▶ _TEXT SEGMENT_:

================

LOPEZ: You write that “the best of Christian art, architecture, sculpture, literature, and music has always been theologically informed.” Do we really produce such things anymore? You seem to be hopeful.
WEIGEL: There’s been an awful lot of aesthetic garbage produced in post-conciliar Catholicism, but the silly season is largely over and the tide is turning, if slowly. So, yes, I think the Church still inspires artists of various disciplines to make beautiful things. My friend James MacMillan’s music is one example. Duncan Stroik’s Chapel of Our Lady of the Most Holy Trinity at Thomas Aquinas College in California is another. Things are a little slow on the literary side these days, but after a century that produced Graham Greene, Evelyn Waugh, Walker Percy, Flannery O’Connor, Paul Horgan, J. D. Powers, and many other literary luminaries, perhaps Anglophone Catholic letters is just taking a bit of a breather.
The point in Evangelical Catholicism is that, in a world that can’t believe that anything is true and that’s deeply conflicted about what is good, the beautiful may be a privileged window into the true and the good. Something is either beautiful or it isn’t. Pondering why that’s the case opens up a lot of other questions. That’s one reason why the Church’s liturgy should be beautiful, not tacky: The beauty of the liturgy opens up our senses and the pores of our minds so that we can ponder the true and the good as God gives them to us in Word and Sacrament.

================

[Rows of pointing data]
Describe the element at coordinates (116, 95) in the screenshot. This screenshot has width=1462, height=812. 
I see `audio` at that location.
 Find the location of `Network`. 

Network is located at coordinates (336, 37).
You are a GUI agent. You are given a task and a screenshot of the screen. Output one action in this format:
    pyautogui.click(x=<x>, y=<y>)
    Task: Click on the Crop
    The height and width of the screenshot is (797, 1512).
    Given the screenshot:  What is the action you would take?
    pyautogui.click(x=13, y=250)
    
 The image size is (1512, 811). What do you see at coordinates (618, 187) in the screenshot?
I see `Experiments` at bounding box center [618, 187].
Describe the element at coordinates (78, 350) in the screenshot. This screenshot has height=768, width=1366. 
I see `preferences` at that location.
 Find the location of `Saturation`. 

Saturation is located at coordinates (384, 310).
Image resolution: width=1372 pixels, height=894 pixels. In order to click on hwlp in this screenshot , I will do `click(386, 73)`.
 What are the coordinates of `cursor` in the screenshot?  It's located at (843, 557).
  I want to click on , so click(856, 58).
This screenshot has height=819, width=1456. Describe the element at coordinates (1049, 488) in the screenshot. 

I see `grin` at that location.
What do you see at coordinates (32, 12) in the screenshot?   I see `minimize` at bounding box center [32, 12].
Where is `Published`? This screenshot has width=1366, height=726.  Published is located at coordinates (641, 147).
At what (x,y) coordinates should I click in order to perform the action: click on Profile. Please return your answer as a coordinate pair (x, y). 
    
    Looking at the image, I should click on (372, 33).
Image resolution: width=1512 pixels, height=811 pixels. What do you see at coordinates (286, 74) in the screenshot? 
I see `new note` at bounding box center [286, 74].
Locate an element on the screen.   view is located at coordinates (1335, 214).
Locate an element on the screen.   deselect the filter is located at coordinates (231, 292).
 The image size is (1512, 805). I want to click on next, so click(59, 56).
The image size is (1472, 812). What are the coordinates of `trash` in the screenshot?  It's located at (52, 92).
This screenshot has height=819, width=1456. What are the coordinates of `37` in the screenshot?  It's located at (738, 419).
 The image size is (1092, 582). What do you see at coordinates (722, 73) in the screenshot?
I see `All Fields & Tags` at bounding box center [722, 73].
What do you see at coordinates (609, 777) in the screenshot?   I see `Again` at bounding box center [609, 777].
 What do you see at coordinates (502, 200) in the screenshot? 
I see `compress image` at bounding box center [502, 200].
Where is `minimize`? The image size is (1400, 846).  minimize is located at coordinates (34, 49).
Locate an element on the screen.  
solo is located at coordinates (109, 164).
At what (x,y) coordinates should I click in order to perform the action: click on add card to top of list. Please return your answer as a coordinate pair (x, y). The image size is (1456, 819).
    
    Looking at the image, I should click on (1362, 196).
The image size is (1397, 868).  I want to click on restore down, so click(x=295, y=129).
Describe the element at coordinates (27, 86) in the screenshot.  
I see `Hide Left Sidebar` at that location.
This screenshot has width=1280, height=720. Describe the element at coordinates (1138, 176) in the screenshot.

================

▶ _PROBLEM DESCRIPTION_:
Pick up the interview on Catholic art and beauty after its last sentence and keep it going.

▶ _RESPONSE TO THE EXERCISE_:
LOPEZ: How can Catholicism be both culture-forming and countercultural?
WEIGEL: Catholicism has always formed its own micro-culture. Catholics use a different language, tell a unique set of stories, live in a different time-zone (in which, for example, Sunday is not just a day on which the malls close earlier), perceive life and death according to a distinctive horizon. Once upon a time — say, when I was a boy — that Catholic micro-culture fit rather comfortably within the ambient public culture. That’s no longer the case. There’s real chafing, to put it mildly, between the way we’re taught to live in the Catholic micro-culture and the way “the world” invites us to live.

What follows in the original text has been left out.